▸ **What the exercise asks**
Output all of the data below exactly as given.

----------------------------------------

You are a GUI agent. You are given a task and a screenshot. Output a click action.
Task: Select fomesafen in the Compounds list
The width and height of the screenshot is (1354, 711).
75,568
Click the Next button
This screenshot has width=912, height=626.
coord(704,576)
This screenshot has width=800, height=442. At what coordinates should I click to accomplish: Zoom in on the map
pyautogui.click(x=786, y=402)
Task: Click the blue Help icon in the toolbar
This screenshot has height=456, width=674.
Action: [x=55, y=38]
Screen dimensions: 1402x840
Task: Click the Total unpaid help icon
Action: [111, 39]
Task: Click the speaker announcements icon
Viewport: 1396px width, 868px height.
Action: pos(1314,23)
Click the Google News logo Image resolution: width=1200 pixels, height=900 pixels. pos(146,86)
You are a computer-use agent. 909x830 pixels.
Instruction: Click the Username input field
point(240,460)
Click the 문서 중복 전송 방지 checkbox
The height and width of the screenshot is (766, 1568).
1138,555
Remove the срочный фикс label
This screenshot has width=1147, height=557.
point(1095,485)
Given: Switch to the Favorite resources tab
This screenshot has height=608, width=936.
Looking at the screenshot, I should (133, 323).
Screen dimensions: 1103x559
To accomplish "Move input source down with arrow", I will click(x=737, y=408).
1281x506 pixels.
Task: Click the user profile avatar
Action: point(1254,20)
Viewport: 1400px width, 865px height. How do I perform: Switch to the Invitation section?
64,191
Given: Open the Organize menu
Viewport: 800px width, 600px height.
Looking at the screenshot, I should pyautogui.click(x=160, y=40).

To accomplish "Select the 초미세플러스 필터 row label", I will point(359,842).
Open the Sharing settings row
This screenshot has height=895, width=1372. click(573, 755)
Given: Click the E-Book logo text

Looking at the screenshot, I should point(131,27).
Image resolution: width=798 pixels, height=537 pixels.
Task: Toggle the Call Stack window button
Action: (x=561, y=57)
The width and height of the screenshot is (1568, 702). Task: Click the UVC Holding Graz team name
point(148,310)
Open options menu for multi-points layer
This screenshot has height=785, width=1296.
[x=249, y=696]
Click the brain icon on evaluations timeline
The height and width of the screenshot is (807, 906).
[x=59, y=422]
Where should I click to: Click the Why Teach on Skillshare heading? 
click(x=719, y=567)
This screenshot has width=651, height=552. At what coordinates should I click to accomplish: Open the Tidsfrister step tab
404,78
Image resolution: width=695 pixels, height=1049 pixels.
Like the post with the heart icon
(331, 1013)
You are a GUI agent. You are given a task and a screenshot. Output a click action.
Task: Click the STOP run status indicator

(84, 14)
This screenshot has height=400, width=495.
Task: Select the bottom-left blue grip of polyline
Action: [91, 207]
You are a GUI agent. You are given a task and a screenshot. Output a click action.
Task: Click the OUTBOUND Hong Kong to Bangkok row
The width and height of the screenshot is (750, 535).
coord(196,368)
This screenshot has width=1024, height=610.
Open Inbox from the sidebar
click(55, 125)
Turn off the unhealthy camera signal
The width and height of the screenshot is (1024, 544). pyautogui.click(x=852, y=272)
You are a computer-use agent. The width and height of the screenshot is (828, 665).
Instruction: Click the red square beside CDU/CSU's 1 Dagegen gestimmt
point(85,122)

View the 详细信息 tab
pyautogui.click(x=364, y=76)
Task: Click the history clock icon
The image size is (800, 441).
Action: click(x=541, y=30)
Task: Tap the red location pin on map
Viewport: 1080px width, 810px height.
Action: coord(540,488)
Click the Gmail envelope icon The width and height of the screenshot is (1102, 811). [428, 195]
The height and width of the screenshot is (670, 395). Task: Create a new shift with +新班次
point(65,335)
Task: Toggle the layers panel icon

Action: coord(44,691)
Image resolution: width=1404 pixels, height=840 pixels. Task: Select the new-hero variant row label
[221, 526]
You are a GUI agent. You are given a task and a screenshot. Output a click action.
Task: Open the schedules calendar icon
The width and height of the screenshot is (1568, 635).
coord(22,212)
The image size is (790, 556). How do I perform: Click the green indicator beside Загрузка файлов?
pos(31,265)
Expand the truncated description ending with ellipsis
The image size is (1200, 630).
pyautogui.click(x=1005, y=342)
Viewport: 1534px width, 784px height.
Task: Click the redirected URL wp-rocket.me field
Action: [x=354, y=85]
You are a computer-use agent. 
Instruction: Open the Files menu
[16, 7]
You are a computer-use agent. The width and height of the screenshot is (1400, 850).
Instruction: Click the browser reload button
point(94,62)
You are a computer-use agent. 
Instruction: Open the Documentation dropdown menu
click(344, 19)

----------------------------------------

▸ **Answer to this problem**
You are a GUI agent. You are given a task and a screenshot. Output a click action.
Task: Select fomesafen in the Compounds list
The width and height of the screenshot is (1354, 711).
75,568
Click the Next button
This screenshot has width=912, height=626.
coord(704,576)
This screenshot has width=800, height=442. At what coordinates should I click to accomplish: Zoom in on the map
pyautogui.click(x=786, y=402)
Task: Click the blue Help icon in the toolbar
This screenshot has height=456, width=674.
Action: [x=55, y=38]
Screen dimensions: 1402x840
Task: Click the Total unpaid help icon
Action: [111, 39]
Task: Click the speaker announcements icon
Viewport: 1396px width, 868px height.
Action: pos(1314,23)
Click the Google News logo Image resolution: width=1200 pixels, height=900 pixels. pos(146,86)
You are a computer-use agent. 909x830 pixels.
Instruction: Click the Username input field
point(240,460)
Click the 문서 중복 전송 방지 checkbox
The height and width of the screenshot is (766, 1568).
1138,555
Remove the срочный фикс label
This screenshot has width=1147, height=557.
point(1095,485)
Given: Switch to the Favorite resources tab
This screenshot has height=608, width=936.
Looking at the screenshot, I should (133, 323).
Screen dimensions: 1103x559
To accomplish "Move input source down with arrow", I will click(x=737, y=408).
1281x506 pixels.
Task: Click the user profile avatar
Action: point(1254,20)
Viewport: 1400px width, 865px height. How do I perform: Switch to the Invitation section?
64,191
Given: Open the Organize menu
Viewport: 800px width, 600px height.
Looking at the screenshot, I should pyautogui.click(x=160, y=40).

To accomplish "Select the 초미세플러스 필터 row label", I will point(359,842).
Open the Sharing settings row
This screenshot has height=895, width=1372. click(573, 755)
Given: Click the E-Book logo text

Looking at the screenshot, I should point(131,27).
Image resolution: width=798 pixels, height=537 pixels.
Task: Toggle the Call Stack window button
Action: (x=561, y=57)
The width and height of the screenshot is (1568, 702). Task: Click the UVC Holding Graz team name
point(148,310)
Open options menu for multi-points layer
This screenshot has height=785, width=1296.
[x=249, y=696]
Click the brain icon on evaluations timeline
The height and width of the screenshot is (807, 906).
[x=59, y=422]
Where should I click to: Click the Why Teach on Skillshare heading? 
click(x=719, y=567)
This screenshot has width=651, height=552. At what coordinates should I click to accomplish: Open the Tidsfrister step tab
404,78
Image resolution: width=695 pixels, height=1049 pixels.
Like the post with the heart icon
(331, 1013)
You are a GUI agent. You are given a task and a screenshot. Output a click action.
Task: Click the STOP run status indicator

(84, 14)
This screenshot has height=400, width=495.
Task: Select the bottom-left blue grip of polyline
Action: [91, 207]
You are a GUI agent. You are given a task and a screenshot. Output a click action.
Task: Click the OUTBOUND Hong Kong to Bangkok row
The width and height of the screenshot is (750, 535).
coord(196,368)
This screenshot has width=1024, height=610.
Open Inbox from the sidebar
click(55, 125)
Turn off the unhealthy camera signal
The width and height of the screenshot is (1024, 544). pyautogui.click(x=852, y=272)
You are a computer-use agent. The width and height of the screenshot is (828, 665).
Instruction: Click the red square beside CDU/CSU's 1 Dagegen gestimmt
point(85,122)

View the 详细信息 tab
pyautogui.click(x=364, y=76)
Task: Click the history clock icon
The image size is (800, 441).
Action: click(x=541, y=30)
Task: Tap the red location pin on map
Viewport: 1080px width, 810px height.
Action: coord(540,488)
Click the Gmail envelope icon The width and height of the screenshot is (1102, 811). [428, 195]
The height and width of the screenshot is (670, 395). Task: Create a new shift with +新班次
point(65,335)
Task: Toggle the layers panel icon

Action: coord(44,691)
Image resolution: width=1404 pixels, height=840 pixels. Task: Select the new-hero variant row label
[221, 526]
You are a GUI agent. You are given a task and a screenshot. Output a click action.
Task: Open the schedules calendar icon
The width and height of the screenshot is (1568, 635).
coord(22,212)
The image size is (790, 556). How do I perform: Click the green indicator beside Загрузка файлов?
pos(31,265)
Expand the truncated description ending with ellipsis
The image size is (1200, 630).
pyautogui.click(x=1005, y=342)
Viewport: 1534px width, 784px height.
Task: Click the redirected URL wp-rocket.me field
Action: [x=354, y=85]
You are a computer-use agent. 
Instruction: Open the Files menu
[16, 7]
You are a computer-use agent. The width and height of the screenshot is (1400, 850).
Instruction: Click the browser reload button
point(94,62)
You are a computer-use agent. 
Instruction: Open the Documentation dropdown menu
click(344, 19)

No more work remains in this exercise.